The abuse of Indigenous peoples is a dark chapter in the history of Canada and of the Catholic Church. This webinar will shed some light on the issues experienced by our Indigenous brothers and sisters and our long journey towards Healing and Reconciliation.
This event was hosted by Deacon Mike Walsh and featured presentations from Deacon John Brown, Colleen Estes, and Sister Priscilla Solomon. Presentations were followed by a discussion on how we can continue the journey to healing and reconciliation.
'You must love the Lord your God with all your heart, with all your soul, with all your strength, and with all your mind, and your neighbour as yourself' Luke 10:27.
We are called to reach out and help one another in a loving and compassionate way. Dave Steeves, a parishioner at St. Patrick’s tells us how he is lending a helping hand to the Pikangikum community in Northern Ontario and assisting in our Healing and Reconciliation journey.
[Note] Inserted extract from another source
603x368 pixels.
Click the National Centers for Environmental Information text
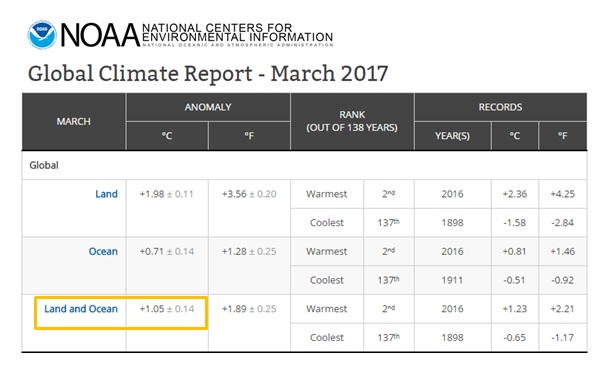(x=237, y=33)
"For the children who died in residential schools throughout Canada and for all those who continue on a journey through the darkness, that there may be healing founded on truth and that the Spirit will inspire our ongoing commitment to reconciliation.
God, through the presence and power of the Holy Spirit, continue to offer us correction so that your grace might change and transform us in our weakness and repentance.
Give us humility to listen when others reveal how we have failed and courage to love others as ourselves, mindful of your love for the weakest and most vulnerable among us. Amen.”
Saint Kateri Tekakwitha, pray for us.
In the 1975, the Canadian Conference of Catholic Bishops commissioned 20 artists from across the country to create works which would convey the Christian message and also serve to illustrate one of its publications at the time, the Sunday Mass Book.
The artists were given the task not merely of describing an event or person in documentary terms, but of sharing the inner meaning of that event or person in contemporary artistic idiom. They were asked to share their deepest insights and talents as they spoke of the presence of God. Together their work is a uniquely Canadian expression of the significance of the Christian message, and reflects the cultural richness and diversity of Canada and its people.